**YOUR OBJECTIVE**
Pull out every line below that holds the word "screenshot".

**DATA PROVIDED**
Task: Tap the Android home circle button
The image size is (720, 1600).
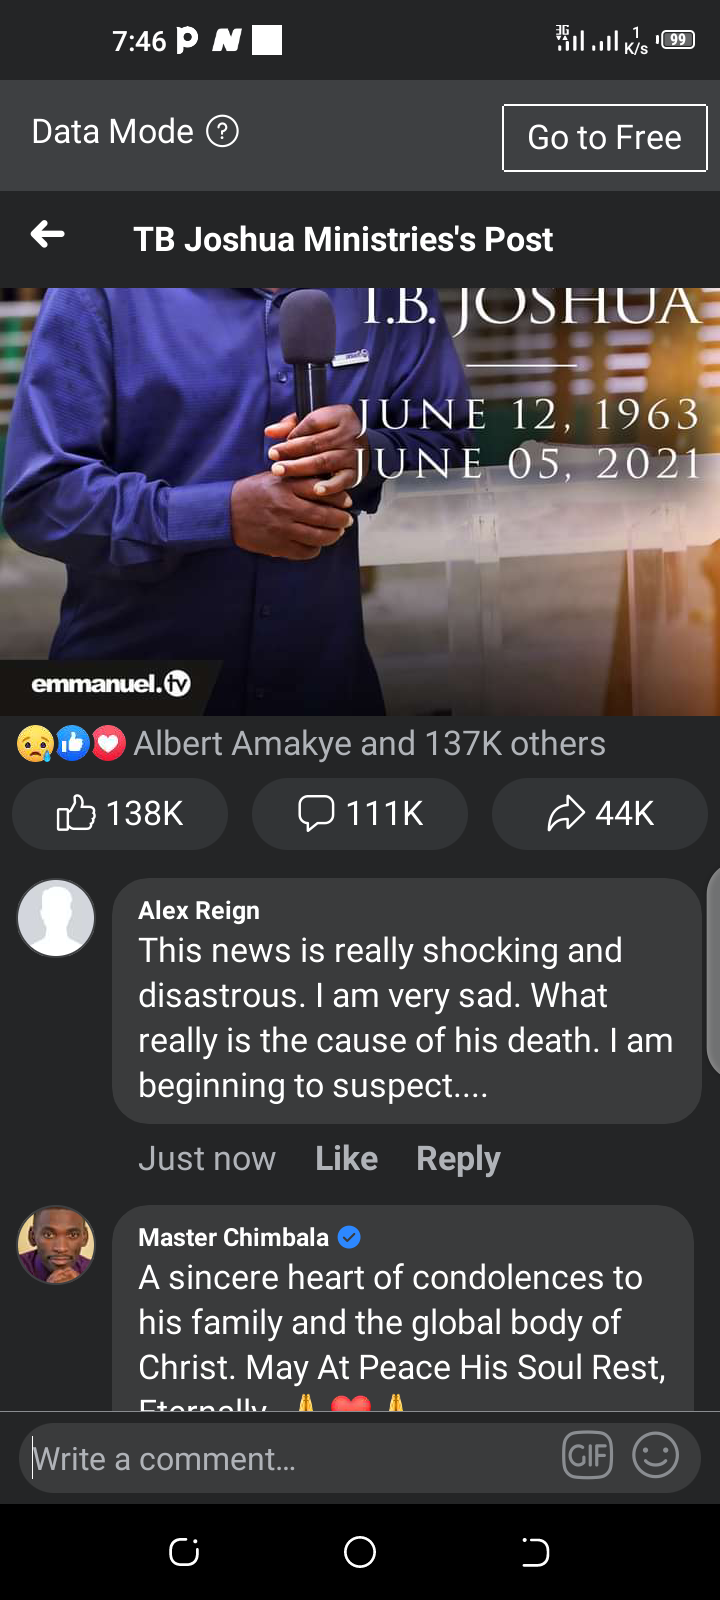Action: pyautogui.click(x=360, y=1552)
---
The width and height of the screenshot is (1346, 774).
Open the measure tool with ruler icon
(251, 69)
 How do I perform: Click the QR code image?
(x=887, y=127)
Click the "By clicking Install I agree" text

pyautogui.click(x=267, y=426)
---
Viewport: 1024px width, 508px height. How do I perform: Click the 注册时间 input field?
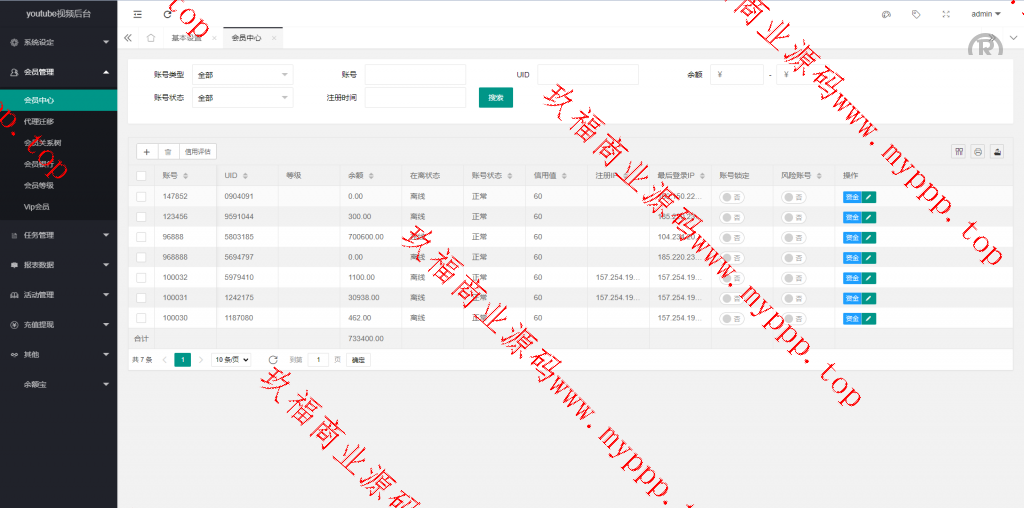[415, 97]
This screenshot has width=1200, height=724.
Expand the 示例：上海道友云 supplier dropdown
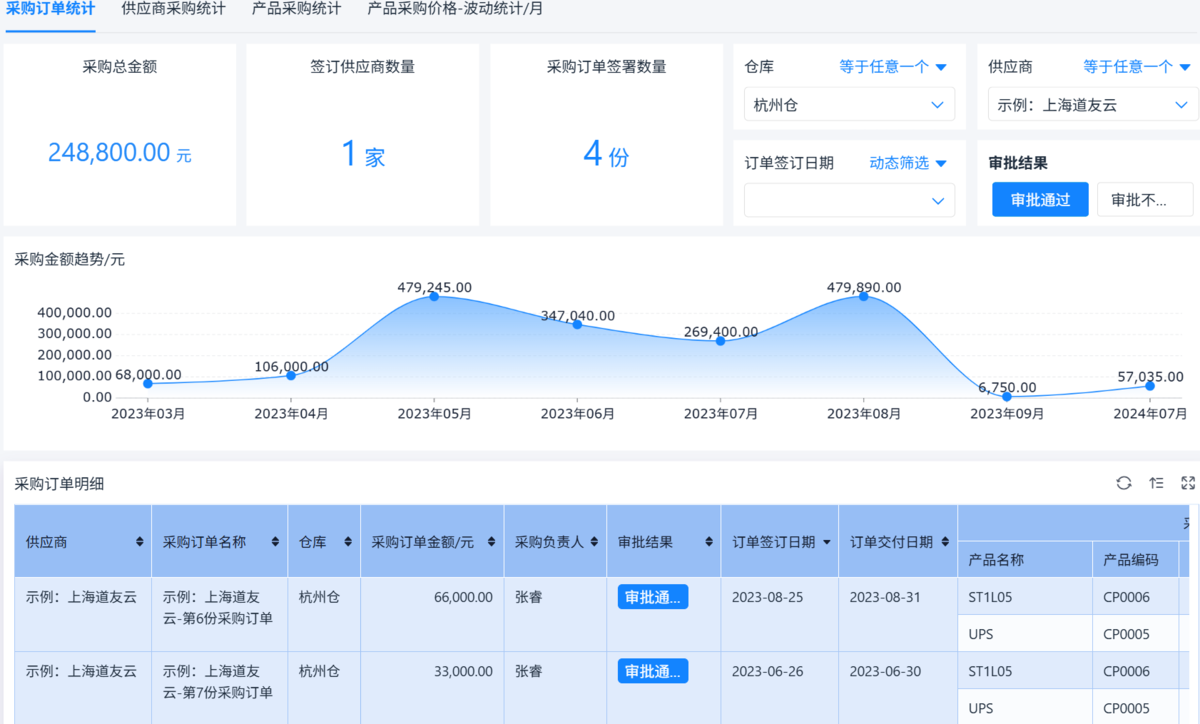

**FINISHED TASK**
The width and height of the screenshot is (1346, 774).
This screenshot has width=1200, height=724.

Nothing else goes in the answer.